» Selected passage:
..............................

Meet Saralee Rosenberg

We’re excited to introduce you to the always interesting and insightful Saralee Rosenberg. We hope you’ll enjoy our conversation with Saralee below.

Saralee, thank you so much for making time for us. We’ve always admired your ability to take risks and so maybe we can kick things off with a discussion around how you developed your ability to take and bear risk?

Risk taking, whether it be taking a creative leap on a project or powering through a life challenge requires courage but mostly conviction. Or as I taught my children, you can have fear or you can have faith but you can’t have both. Yet developing a steady faith in our decision making ability isn’t something inherent in us like standard equipment in a car. Faith is the reward we get after making a ton of crappy decisions and realizing how avoidable they were if only we had honored the voice in our head and our heart. Once we listen and learn, we can rely on the wisdom of our higher self and trust that the answer or choice is right. And though that may come off as new age woo-woo, prove me wrong. How many times have you ignored your gut, talked yourself out of following a path that felt right and then looked back and said to yourself, why, why, why did I not go with the idea I loved instead of taking a safer route?

Case in point. I just submitted a manuscript to my editor, a novel that I believe is the best I’ve ever written. But the working title I chose early on was one that I fell out of love with by the time I was ready to hit send. It was clever yet not intriguing and frankly, the biggest drawback was that it was forgettable. In today’s competitive marketplace that is a deadly sin… the goal is to court controversy not blend in to the stacks. One night while working on the final edits I got a new title idea that made me laugh. I mean really laugh. It felt daring and original, but mostly I loved it because it was an accurate reflection of the protagonist’s journey. The risky aspect was that it included the F bomb.

Immediately my annoying muses, the ones who like Mikey in the Life cereal commercials, don’t like anything, were listing the reasons Fuck would never fly in a title. Librarians would banish the book. Certainly no awards committees would consider honoring a novel with such an inappropriate title. And likely, a bookseller would reject it for potentially causing book buyers to give it a thumbs down based on that one inflammatory word.

But here’s the great thing about taking risks. Once you realize that it’s a much bigger risk to ignore your inspired ideas, you go with it and have faith that you made the right choice. And in this case, even if the title is ultimately changed, when I shared it with my editor, she got it and laughed hard. Exactly the reaction I was hoping for.

Now it’s up to her to decide whether to take the risk, but I believe with all my heart if she does, readers will absolutely fall in love.

..............................

» Actions to take:
A: In the interview with Saralee Rosenberg, list each objection her muses raised against using the F bomb in her novel's title.
B: Pick up the interview with Saralee Rosenberg after its final sentence and keep it going.

» Data section:
..............................

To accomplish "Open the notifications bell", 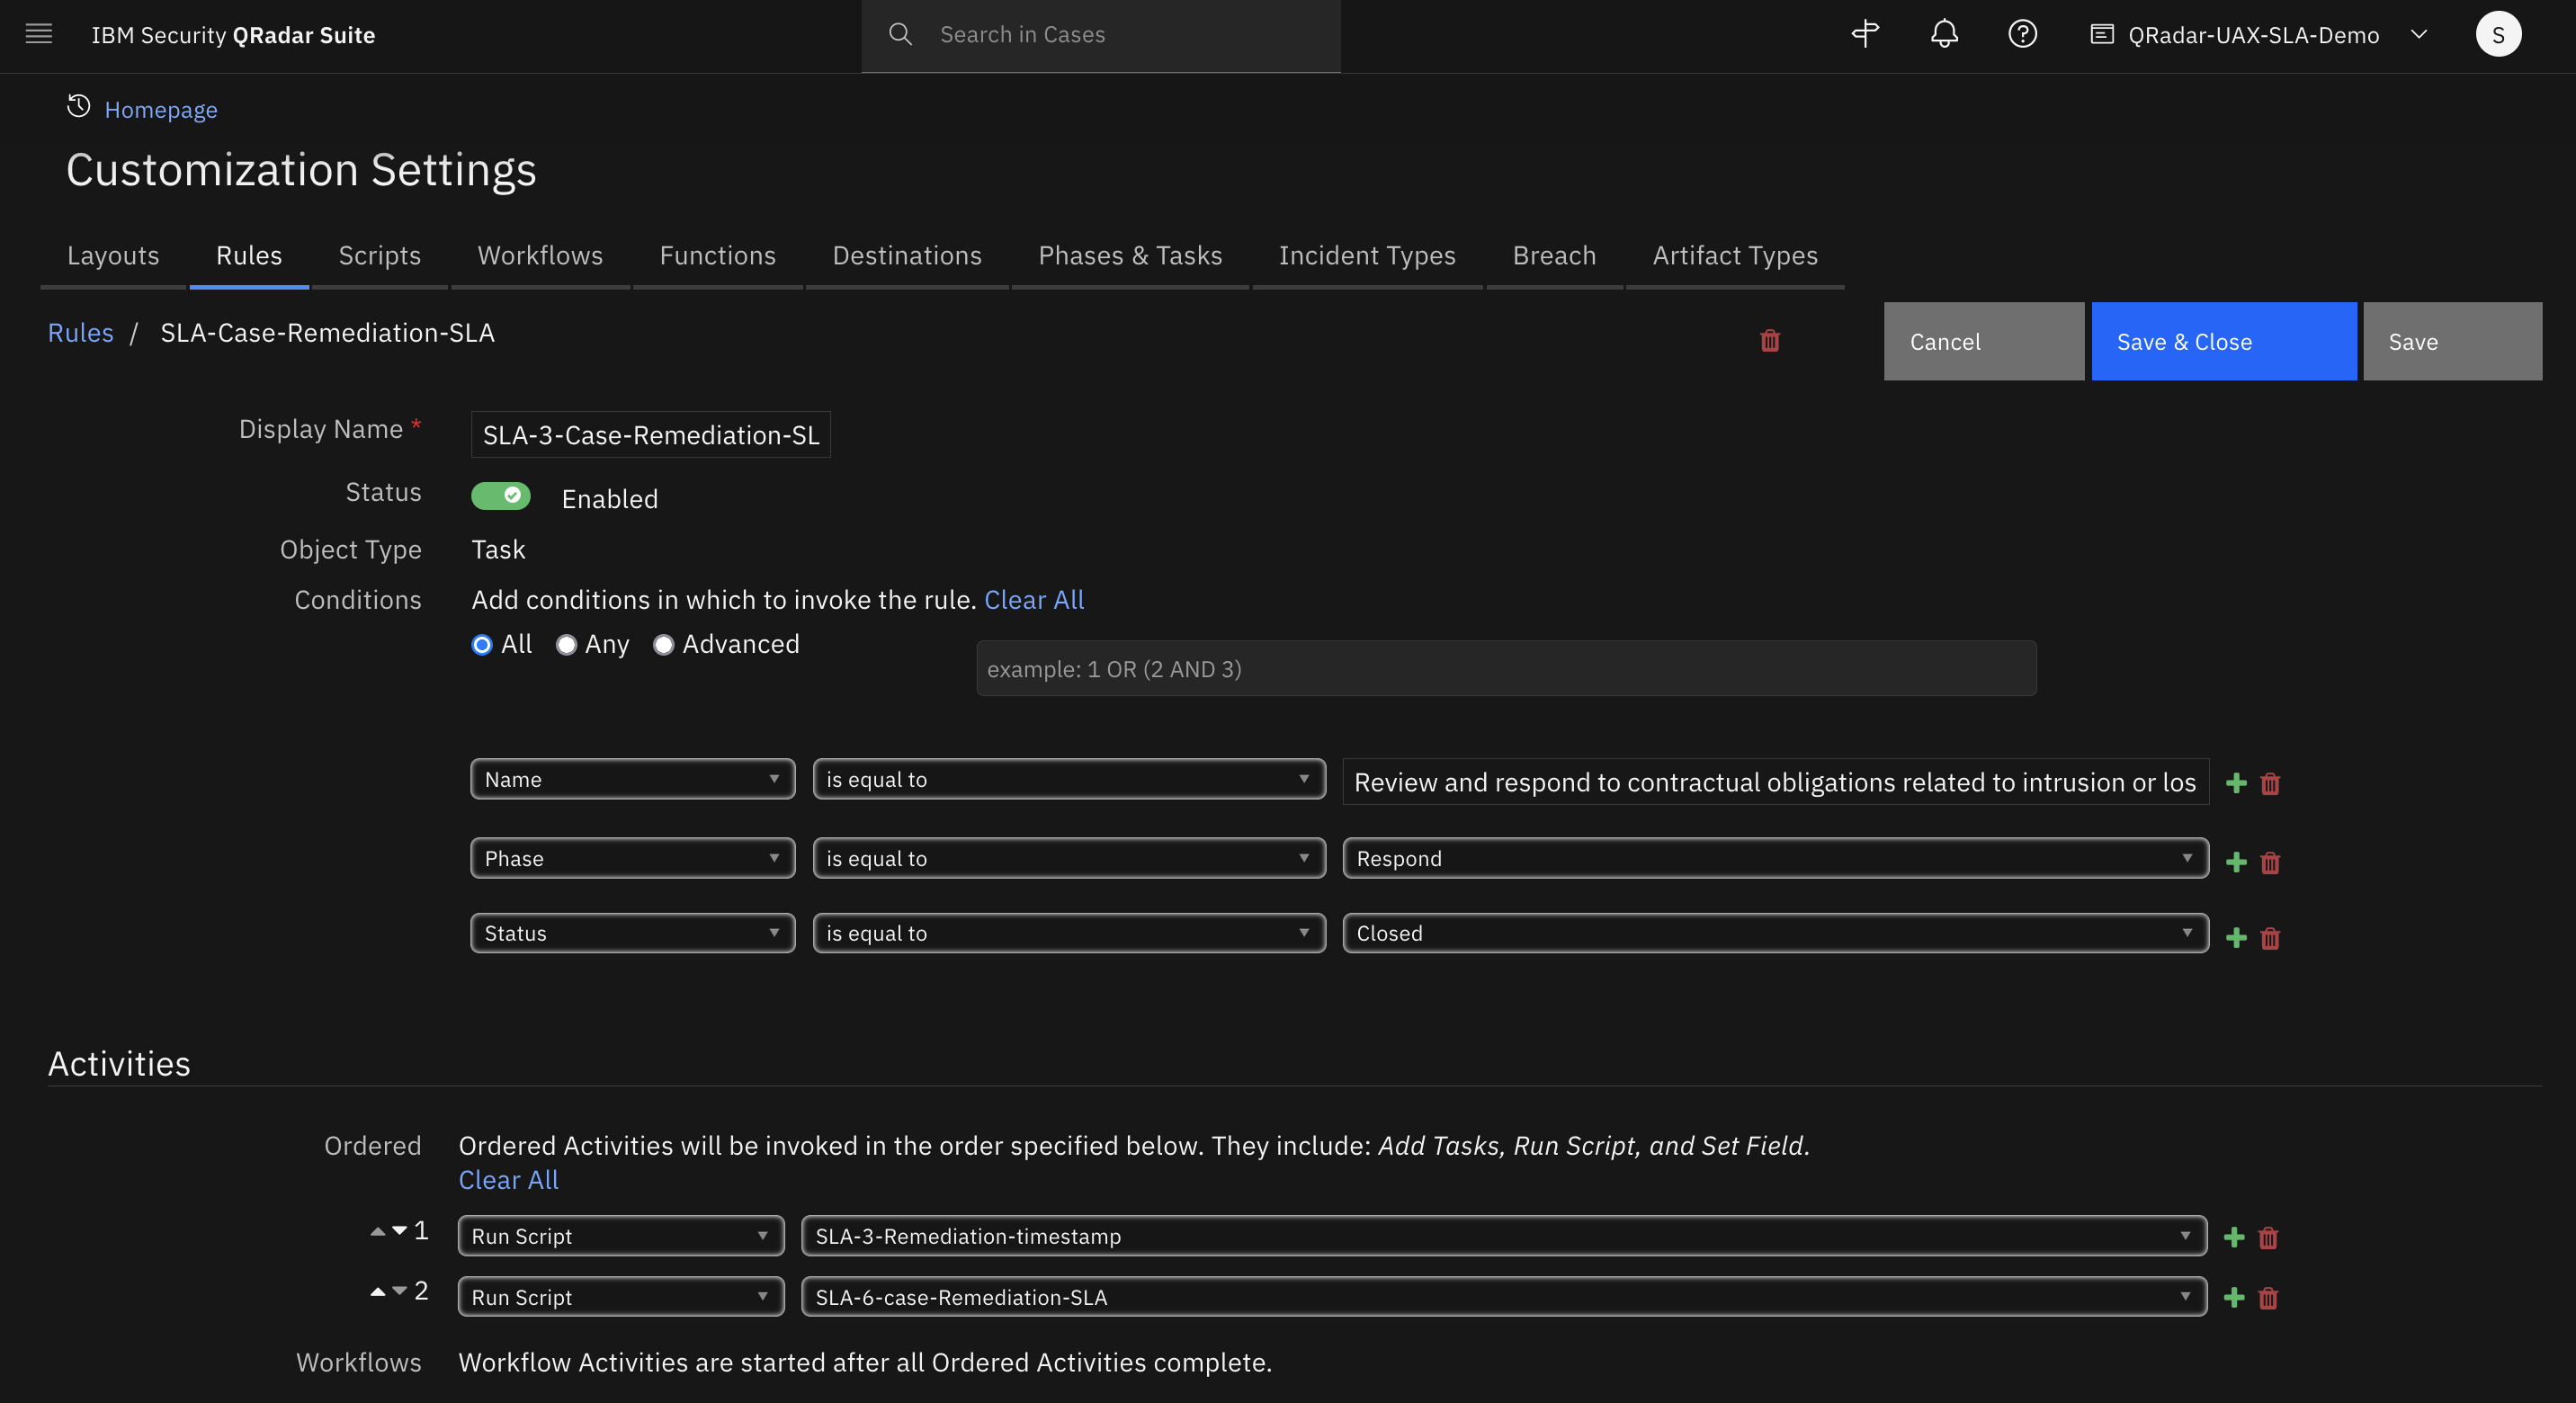I will (x=1944, y=34).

..............................

» The replies:
A:
- Librarians would banish the book.
- No awards committees would consider honoring a novel with such an inappropriate title.
- A bookseller would likely reject it, fearing that book buyers would give it a thumbs down because of that one inflammatory word.

B:
Great, so let’s take a few minutes and cover your story. What should folks know about you and what you do?

Here is my story and I’m sticking to it.

Nearly thirty years ago, I had a psychic reading with a woman I had never met. She predicted that over the next few years I would become an author and appear on Oprah. It was such a laughable statement to make as at the time I was a young working mom who held a demanding job as a VP Marketing for a media trade association. In fact, I was so convinced that this woman was a charlatan I demanded a refund… but the joke was on me. Several years later, my husband told me a client had started a small publishing firm and was looking for someone who could write a book about the best places to live in Florida. My husband, who knew nothing of that long ago psychic reading, said he recommended me. “You’re joking,” I said. “I’m about to have our third kid, I’ve never written a book and I’ve never lived in Florida.” “You’ll figure it out,” he replied. “And then you can quit your job and work from home.” Which is exactly what happened. The book DESTINATION FLORIDA: THE GUIDE TO A SUCCESSFUL RELOCATION, came out and was such a success, it led to me writing two other relocation guides, including 50 FABULOUS PLACES TO RAISE A FAMILY, which wait for it… landed me an appearance on Oprah.

While working on other non-fiction books about relocation and personal finance, I got an idea for a novel and wondered if I had the courage to move out of the space I had grown comfortable with and try something very different on the creative spectrum. But when the idea consumed me I knew I had to at least try. Again, I had never written fiction and had no clue if I would enjoy the challenge let alone be good at it.

Long story short. It took three years to write that first novel, a year to find an agent who was willing to represent me, and a year for her to sell it. But not to a publisher. She had the interest of a Hollywood agent who negotiated the rights on behalf of Bette Midler and her production partner, Bonnie Bruckheimer. Bette had just starred in the film, FIRST WIVES CLUB, and was interested in producing a similar type comedy. My novel, ALL IN THE CARDS, was about two suburban housewives who loathed one another and she optioned my unpublished manuscript. Sadly, a few years went by and the movie never got made and the rights reverted back to me. In the meanwhile, I had written a second novel, titled A LITTLE HELP FROM ABOVE. That got picked up by a division of HarperCollins and I went on to write three more novels for that publisher. The last one, DEAR NEIGHBOR, DROP DEAD, was a rewrite of my first novel that Bette Midler loved but couldn’t produce as a film.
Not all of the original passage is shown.